Cezasızlık politikalarında yargının rolüne işaret eden Başalan, yargı kararlarının iktidardan bağımsız olmadığını söyledi. Medyanın diline dikkat çeken Başalan, “Gündüz yayın kuşağında kadın-erkek sorunu bir magazin programı gibi yansıtılıyor. Kadını düşkün olarak göstererek, kadının ölümü meşrulaştırılıyor. Bu durum yargı kararlarını da etkiliyor. Dizilerde kadını öldüren erkek, ‘makul erkek’ olarak yansıtılıyor” dedi.

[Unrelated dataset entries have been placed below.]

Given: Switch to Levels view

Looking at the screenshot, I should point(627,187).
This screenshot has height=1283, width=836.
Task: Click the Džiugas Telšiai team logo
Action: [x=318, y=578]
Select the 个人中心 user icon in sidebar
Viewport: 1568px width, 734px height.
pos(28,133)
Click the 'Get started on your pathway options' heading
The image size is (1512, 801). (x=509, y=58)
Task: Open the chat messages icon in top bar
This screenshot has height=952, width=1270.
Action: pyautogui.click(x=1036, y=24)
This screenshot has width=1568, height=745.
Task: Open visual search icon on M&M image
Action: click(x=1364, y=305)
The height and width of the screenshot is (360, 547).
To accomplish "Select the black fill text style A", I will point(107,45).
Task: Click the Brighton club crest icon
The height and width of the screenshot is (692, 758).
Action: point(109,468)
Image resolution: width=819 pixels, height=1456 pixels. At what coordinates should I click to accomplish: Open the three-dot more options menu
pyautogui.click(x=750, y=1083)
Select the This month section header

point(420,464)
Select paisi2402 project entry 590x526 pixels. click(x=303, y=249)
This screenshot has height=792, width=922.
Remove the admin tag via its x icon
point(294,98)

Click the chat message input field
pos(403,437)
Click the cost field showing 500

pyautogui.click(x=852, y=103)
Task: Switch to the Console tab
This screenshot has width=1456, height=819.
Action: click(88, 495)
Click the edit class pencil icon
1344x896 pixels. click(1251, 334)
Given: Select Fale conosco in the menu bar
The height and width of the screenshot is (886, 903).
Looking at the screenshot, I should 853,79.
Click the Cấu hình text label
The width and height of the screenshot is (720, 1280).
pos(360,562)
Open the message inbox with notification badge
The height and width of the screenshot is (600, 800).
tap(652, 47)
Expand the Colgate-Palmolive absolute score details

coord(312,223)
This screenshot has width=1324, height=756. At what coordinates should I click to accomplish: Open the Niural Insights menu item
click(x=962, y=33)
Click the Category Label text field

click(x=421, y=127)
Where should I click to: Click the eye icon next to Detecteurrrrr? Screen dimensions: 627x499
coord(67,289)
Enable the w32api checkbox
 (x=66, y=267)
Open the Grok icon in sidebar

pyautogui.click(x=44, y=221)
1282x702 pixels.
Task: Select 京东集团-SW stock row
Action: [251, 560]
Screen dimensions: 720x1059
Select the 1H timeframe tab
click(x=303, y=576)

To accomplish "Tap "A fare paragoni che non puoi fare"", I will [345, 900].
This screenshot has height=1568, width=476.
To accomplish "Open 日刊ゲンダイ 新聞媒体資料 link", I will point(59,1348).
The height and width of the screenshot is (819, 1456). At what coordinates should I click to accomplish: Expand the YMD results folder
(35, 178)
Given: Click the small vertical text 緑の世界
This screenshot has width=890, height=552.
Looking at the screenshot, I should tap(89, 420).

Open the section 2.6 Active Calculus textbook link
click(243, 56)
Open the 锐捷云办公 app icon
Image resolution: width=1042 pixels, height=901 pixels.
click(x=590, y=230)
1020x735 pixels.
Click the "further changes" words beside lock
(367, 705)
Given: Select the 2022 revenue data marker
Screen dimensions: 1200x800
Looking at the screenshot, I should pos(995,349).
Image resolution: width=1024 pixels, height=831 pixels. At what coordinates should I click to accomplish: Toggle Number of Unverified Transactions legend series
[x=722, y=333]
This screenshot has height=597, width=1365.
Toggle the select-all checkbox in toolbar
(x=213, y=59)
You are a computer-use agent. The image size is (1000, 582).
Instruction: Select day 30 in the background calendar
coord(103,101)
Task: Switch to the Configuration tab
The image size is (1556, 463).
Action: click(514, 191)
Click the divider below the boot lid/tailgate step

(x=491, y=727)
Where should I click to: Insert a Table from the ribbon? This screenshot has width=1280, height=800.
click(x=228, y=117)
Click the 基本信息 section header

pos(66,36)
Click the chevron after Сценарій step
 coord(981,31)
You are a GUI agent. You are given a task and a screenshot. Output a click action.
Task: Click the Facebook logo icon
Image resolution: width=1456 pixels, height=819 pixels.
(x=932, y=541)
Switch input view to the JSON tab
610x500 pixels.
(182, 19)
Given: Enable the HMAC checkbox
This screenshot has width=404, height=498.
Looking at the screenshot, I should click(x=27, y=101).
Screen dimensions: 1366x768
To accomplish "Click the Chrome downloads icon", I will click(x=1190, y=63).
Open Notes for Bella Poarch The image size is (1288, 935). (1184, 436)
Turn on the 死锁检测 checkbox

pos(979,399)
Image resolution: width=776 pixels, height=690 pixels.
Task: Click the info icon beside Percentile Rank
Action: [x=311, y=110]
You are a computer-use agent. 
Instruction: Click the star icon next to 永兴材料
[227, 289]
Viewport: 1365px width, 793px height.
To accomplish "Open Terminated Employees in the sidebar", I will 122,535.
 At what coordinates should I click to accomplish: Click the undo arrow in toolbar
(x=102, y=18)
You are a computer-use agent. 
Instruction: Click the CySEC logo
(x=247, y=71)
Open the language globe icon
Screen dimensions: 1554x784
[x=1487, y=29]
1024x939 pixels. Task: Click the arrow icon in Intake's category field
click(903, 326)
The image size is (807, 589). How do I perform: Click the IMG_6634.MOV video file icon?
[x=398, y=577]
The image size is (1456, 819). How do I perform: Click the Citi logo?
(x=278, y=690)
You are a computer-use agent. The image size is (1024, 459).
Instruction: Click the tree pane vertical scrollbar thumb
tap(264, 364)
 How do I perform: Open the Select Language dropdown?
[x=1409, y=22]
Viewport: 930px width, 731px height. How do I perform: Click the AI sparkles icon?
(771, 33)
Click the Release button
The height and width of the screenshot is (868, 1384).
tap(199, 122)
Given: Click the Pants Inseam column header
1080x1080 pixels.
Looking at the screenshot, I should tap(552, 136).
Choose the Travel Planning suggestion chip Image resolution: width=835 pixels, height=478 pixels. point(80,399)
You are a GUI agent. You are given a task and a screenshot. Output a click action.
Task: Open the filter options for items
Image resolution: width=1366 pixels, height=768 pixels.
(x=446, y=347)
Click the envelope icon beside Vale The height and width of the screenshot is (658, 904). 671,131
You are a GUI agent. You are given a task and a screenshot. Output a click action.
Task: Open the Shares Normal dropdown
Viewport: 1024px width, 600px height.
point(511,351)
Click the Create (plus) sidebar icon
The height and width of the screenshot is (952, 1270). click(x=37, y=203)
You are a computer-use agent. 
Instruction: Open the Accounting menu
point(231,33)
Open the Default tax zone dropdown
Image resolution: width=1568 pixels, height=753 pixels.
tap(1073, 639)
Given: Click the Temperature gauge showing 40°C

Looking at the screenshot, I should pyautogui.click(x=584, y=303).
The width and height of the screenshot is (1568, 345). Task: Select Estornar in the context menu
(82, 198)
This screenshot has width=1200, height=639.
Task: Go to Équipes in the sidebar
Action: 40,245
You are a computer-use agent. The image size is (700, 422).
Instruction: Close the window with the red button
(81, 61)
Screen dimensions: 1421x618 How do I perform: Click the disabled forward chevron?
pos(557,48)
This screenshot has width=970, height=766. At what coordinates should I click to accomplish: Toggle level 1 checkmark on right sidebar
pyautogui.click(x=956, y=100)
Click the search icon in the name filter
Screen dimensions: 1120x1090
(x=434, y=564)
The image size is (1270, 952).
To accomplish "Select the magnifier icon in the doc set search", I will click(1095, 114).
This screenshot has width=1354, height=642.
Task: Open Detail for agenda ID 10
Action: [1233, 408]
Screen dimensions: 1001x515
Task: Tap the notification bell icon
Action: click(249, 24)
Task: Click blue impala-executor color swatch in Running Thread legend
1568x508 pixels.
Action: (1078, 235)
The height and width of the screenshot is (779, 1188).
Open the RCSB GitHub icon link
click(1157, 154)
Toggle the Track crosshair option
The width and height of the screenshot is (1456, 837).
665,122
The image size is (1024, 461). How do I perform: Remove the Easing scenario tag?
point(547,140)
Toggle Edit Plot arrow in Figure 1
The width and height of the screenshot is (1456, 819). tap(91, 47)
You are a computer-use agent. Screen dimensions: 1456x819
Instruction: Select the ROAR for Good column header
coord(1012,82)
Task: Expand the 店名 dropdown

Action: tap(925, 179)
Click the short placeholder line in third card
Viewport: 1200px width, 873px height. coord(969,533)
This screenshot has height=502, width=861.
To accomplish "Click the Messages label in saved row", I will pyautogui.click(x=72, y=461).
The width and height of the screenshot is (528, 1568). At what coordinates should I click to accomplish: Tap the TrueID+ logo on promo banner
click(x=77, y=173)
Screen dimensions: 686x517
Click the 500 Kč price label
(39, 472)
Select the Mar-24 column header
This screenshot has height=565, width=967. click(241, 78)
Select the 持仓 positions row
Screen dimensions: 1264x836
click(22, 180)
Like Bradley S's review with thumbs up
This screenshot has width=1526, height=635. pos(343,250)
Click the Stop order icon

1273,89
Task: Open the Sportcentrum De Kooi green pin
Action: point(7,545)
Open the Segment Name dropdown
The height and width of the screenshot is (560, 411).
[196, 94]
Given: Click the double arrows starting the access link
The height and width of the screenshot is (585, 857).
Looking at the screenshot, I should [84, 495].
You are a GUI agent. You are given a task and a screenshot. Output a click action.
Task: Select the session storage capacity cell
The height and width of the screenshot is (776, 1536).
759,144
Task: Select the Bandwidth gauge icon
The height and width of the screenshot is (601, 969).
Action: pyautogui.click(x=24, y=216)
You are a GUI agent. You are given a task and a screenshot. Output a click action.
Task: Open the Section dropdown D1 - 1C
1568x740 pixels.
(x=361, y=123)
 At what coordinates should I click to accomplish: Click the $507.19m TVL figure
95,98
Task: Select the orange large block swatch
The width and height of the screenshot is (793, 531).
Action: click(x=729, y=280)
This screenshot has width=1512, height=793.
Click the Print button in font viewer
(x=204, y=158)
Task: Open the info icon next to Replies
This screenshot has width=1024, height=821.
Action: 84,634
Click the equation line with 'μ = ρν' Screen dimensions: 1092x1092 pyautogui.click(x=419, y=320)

İktidarın nefret söylemleri
Bu anlamda iktidarın toplumda büyük bir kutuplaştırma yarattığını ve haklarını talep etmek için sokağa çıkan kadınların mücadelesinin “terörize” ettiğine dikkat çeken Başalan, “Cezasızlık ve özel savaş politikası dediğimiz şey de iktidarın nefret söyleminden beslenen bir şey. Örneğin 25 Kasım, 8 Mart ve İstanbul Sözleşmesi’ne ilişkin bildiri dağıttığımız için yargılandım. Her ne kadar iktidar nefret söylemini çoğaltıp bizim üzerimizden kendisini var etmeye çalışsa da, biz bu ülkedeki tüm kadınlar için mücadele ediyoruz” diye kaydetti.
Gülistan, Rojvelat…
Kadın cinayetlerini konuşurken aslında özeleştiriyle yaklaşmak gerektiğini ifade eden Başalan, “Sistem kendisini her zaman egemenlik üzerinden var ederek baskı ve tahakküm politikaları ile kendisini güçlendirir ve ardından Kürtlere, kadınlara, işçilere, LGBTİ+’lara saldırır. Peki biz kadınlar olarak bu kadar saldırının karşısında ne yapıyoruz? Gülistan Doku 2020 yılında kayboldu ve hala bulunamadı. Gülistan’ın sesini duyurmaya çalıştık ama Gülistan’da ki eksikliğimizden kaynaklı Rojvelat’ı kaybettik” şeklinde konuştu.
‘İktidarı rahatsız ediyoruz’
Türkiye’de sıcak gündemlerin hızla değiştiğini ve kadına yönelik şiddeti önlemeye karşı bir gündemin oluşmadığını ifade eden Başalan, “İktidarı rahatsız eden bir gündem varsa hemen üstü örtülebiliyor. Biz iktidarı çok rahatsız ediyoruz. Hep gözden çıkarılan bizdik ve bu yüzden biz de dedik ki; kimse bizi gözden çıkaramaz o yüzden sokakları terk etmiyoruz. Ama artık birbirimizin sesini daha çok duymalıyız. 8 Mart’ta birbirimize güç veren mücadele yürütmeliyiz. Kadın Zamanı Derneği olarak, ‘çok zamanımızı çaldınız, şimdi kadın zamanı’ şiarıyla mücadele ederek alanda olacağız” diye konuştu.